The files sent to me are the following:
20080529_1600z.sac which is the
waveform file in Intel binary format
C214_B__Z.2007-01-01-0000_GSE
which is the GSE response information
C214_B__Z.2007-01-01-0000_SEI
which is some file created by seisan which I do not need or understand.
Let us look at the GSE response file:
CAL2 C214 B_Z CMG-6 0.12E-01 1. 40.00000 2007/01/01 00:00
PAZ2 1 V 0.20000000E-05 2 3 Laplace transform
-0.14660765E+00 0.14956973E+00
-0.14660765E+00 -0.14956973E+00
0.00000000E+00 0.00000000E+00
0.00000000E+00 0.00000000E+00
0.00000000E+00 0.00000000E+00
DIG2 2 0.66475240E+07 40.00000 CD24E1
According the GSE documentation, the CAL2 line (page 76) indicates that the system response is 0.12E-01 coutns/nanometer at a period of 1.0 seconds.
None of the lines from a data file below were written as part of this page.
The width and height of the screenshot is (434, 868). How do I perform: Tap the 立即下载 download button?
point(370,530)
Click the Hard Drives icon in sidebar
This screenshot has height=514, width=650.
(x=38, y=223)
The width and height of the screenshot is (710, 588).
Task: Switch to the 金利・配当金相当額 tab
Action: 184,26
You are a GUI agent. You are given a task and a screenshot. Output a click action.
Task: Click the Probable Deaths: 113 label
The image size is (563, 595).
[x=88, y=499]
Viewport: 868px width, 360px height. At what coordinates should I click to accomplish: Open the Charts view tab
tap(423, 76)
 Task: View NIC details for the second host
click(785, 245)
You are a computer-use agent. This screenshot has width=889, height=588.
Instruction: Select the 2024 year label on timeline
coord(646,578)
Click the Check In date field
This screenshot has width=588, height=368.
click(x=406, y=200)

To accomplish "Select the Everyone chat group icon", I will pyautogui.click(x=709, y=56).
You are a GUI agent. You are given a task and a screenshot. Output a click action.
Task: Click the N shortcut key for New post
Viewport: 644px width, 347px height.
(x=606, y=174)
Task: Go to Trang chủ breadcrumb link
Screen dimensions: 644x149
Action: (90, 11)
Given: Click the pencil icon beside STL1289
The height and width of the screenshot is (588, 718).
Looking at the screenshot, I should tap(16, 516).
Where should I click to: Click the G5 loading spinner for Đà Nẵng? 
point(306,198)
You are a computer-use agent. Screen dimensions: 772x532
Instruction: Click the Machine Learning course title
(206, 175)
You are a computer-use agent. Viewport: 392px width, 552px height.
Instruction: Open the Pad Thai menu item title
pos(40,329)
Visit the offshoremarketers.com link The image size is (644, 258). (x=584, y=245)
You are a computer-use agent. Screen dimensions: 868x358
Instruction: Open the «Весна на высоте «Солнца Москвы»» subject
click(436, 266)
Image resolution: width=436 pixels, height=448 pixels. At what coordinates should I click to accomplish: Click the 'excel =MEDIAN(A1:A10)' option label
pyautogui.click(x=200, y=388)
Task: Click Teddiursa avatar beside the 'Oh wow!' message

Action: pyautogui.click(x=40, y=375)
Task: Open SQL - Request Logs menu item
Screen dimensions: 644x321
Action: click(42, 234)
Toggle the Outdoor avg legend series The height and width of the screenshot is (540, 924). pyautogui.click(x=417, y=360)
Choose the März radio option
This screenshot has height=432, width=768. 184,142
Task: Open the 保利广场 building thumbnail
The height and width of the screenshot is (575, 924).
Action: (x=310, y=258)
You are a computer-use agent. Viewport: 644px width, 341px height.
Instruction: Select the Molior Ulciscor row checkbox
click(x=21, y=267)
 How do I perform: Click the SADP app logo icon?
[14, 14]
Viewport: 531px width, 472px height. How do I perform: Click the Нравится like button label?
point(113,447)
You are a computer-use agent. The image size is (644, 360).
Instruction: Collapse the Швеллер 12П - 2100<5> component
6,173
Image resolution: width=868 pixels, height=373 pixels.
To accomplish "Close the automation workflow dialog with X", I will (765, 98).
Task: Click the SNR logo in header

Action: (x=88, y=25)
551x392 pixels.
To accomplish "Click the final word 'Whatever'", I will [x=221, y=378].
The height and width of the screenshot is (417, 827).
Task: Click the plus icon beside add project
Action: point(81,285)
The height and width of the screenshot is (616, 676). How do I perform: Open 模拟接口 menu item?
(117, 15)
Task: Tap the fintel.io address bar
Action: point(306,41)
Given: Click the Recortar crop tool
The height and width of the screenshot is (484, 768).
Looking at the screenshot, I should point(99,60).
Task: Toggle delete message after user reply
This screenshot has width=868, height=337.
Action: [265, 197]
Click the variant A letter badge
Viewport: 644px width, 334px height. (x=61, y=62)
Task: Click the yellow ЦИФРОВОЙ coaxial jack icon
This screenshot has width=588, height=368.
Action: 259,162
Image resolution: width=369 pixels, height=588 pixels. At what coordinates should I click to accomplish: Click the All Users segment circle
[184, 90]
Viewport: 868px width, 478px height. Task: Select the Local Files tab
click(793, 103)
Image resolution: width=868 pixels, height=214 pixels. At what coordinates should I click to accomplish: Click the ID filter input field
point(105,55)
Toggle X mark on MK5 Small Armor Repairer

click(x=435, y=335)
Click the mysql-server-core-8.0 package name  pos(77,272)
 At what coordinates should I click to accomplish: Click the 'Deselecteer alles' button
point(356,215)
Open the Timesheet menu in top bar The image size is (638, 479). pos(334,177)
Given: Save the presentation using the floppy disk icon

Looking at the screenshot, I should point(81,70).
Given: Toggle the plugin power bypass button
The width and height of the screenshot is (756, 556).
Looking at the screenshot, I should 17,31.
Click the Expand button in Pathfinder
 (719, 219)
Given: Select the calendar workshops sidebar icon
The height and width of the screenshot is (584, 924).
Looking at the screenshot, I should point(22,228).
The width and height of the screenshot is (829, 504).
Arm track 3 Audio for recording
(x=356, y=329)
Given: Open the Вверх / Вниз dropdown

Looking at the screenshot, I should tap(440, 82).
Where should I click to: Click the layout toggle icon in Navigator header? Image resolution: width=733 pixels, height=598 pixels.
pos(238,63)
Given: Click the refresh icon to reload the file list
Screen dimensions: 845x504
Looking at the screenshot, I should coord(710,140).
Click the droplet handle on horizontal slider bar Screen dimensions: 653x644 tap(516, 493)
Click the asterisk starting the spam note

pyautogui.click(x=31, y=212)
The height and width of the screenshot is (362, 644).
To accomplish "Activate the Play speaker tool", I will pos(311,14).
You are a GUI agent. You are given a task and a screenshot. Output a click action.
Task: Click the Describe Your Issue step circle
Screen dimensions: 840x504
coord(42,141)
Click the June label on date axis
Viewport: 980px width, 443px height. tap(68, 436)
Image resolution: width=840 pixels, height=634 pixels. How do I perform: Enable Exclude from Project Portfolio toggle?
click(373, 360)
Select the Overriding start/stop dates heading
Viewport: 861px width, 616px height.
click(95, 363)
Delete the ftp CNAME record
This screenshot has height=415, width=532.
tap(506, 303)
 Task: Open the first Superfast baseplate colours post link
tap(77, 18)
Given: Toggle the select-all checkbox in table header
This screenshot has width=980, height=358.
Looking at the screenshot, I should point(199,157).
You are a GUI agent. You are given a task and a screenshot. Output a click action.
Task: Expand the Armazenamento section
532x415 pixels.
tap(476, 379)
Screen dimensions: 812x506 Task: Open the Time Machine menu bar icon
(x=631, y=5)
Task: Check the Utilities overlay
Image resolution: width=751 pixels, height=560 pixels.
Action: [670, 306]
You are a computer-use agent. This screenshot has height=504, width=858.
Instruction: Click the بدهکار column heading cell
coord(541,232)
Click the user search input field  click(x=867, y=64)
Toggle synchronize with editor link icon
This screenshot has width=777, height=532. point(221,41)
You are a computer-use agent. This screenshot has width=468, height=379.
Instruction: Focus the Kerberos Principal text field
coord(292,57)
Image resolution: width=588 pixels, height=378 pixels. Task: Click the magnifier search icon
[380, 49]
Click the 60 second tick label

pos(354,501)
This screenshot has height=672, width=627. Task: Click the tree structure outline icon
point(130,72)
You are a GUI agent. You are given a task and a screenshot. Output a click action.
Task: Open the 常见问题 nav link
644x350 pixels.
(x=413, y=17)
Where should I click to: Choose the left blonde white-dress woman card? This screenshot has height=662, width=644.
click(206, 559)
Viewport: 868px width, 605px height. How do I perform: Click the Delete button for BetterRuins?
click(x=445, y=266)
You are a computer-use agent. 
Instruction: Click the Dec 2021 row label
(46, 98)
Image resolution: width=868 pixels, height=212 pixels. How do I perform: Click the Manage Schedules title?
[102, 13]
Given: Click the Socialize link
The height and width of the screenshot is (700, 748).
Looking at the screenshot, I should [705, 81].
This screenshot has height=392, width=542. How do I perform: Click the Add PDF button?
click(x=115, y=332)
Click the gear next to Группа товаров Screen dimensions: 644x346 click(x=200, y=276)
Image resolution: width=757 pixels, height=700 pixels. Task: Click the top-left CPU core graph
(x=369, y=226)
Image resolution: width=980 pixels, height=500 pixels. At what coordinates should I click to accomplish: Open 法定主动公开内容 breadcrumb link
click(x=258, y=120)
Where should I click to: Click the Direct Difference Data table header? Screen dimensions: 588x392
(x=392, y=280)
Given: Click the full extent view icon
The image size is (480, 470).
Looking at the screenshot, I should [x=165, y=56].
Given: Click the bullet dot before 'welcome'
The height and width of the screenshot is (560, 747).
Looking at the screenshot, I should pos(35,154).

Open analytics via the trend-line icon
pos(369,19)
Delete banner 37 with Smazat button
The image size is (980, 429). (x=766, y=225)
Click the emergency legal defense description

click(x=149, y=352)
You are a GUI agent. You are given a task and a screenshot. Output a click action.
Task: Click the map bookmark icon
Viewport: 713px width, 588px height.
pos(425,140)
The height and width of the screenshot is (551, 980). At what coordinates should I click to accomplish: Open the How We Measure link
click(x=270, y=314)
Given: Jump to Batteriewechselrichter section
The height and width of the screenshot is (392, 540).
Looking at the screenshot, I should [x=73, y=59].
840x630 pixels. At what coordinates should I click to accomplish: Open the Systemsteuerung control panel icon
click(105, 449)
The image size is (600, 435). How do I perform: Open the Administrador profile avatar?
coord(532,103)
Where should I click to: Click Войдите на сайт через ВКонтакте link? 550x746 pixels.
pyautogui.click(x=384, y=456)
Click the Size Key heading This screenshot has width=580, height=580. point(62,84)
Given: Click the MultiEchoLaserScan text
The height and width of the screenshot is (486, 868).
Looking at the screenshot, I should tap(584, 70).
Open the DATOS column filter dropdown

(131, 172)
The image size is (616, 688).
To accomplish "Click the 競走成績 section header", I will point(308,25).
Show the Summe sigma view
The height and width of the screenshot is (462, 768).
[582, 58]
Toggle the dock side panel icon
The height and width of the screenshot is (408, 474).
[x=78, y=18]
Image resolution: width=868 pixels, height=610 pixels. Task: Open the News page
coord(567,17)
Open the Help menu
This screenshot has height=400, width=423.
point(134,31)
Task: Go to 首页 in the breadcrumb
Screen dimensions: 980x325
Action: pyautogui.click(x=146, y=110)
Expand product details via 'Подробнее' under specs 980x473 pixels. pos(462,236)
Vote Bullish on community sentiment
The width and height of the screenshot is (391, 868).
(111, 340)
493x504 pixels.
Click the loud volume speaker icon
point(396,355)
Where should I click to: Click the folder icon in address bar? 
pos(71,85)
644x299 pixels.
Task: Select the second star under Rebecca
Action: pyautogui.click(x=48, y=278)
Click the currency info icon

The PAZ2 entries indicate that the normalization constant is 0.2E-5, that there are two poles and 3 zeros in the response. The input to the stage is nanometers and the output is Volts.
The DIG2 entry indicates that there are 0.664E+7 counts output for each Volt of input to this stage.
This information can be converted to the sac pole-zereo file given next.
The final pole-zero file in sac format is sac.pz
which is also listed here:
* ****
* NETWORK (KNETWK):
* STATION (KSTNM ):
* COMPONENT (KCMPNM):
* LOCATION (KHOLE ):
* START :
* END :
* INPUT UNIT : METER
* OUTPUT UNIT : COUNT
* LATITUDE (DEG) :
* LONGITUDE (DEG) :
* ELEVATION (M) :
* DEPTH (M) :
* DIP (DEG) :
* AZIMUTH (DEG) :
* INSTRUMENT COMMENT:
* CHANNEL_FLAG :
* GSE 0.6647E+7 counts/nm at 40 sec
* constant is the product of the GSE scale 0.20000000E-05
* and the digitizer constant 0.66475240E+07 = 13.295 counts/nanometer
* This is equivalent to 1.3296E+10 for counts/meter
* ****
ZEROS 3
0.00000000E+00 0.00000000E+00
0.00000000E+00 0.00000000E+00
0.00000000E+00 0.00000000E+00
POLES 2
-0.14660765E+00 0.14956973E+00
-0.14660765E+00 -0.14956973E+00
CONSTANT 1.3296E+10
To test this file, use gsac to create a unit area impulse (Note that if you use sac, then you must divide by delta to create a unit area impulse)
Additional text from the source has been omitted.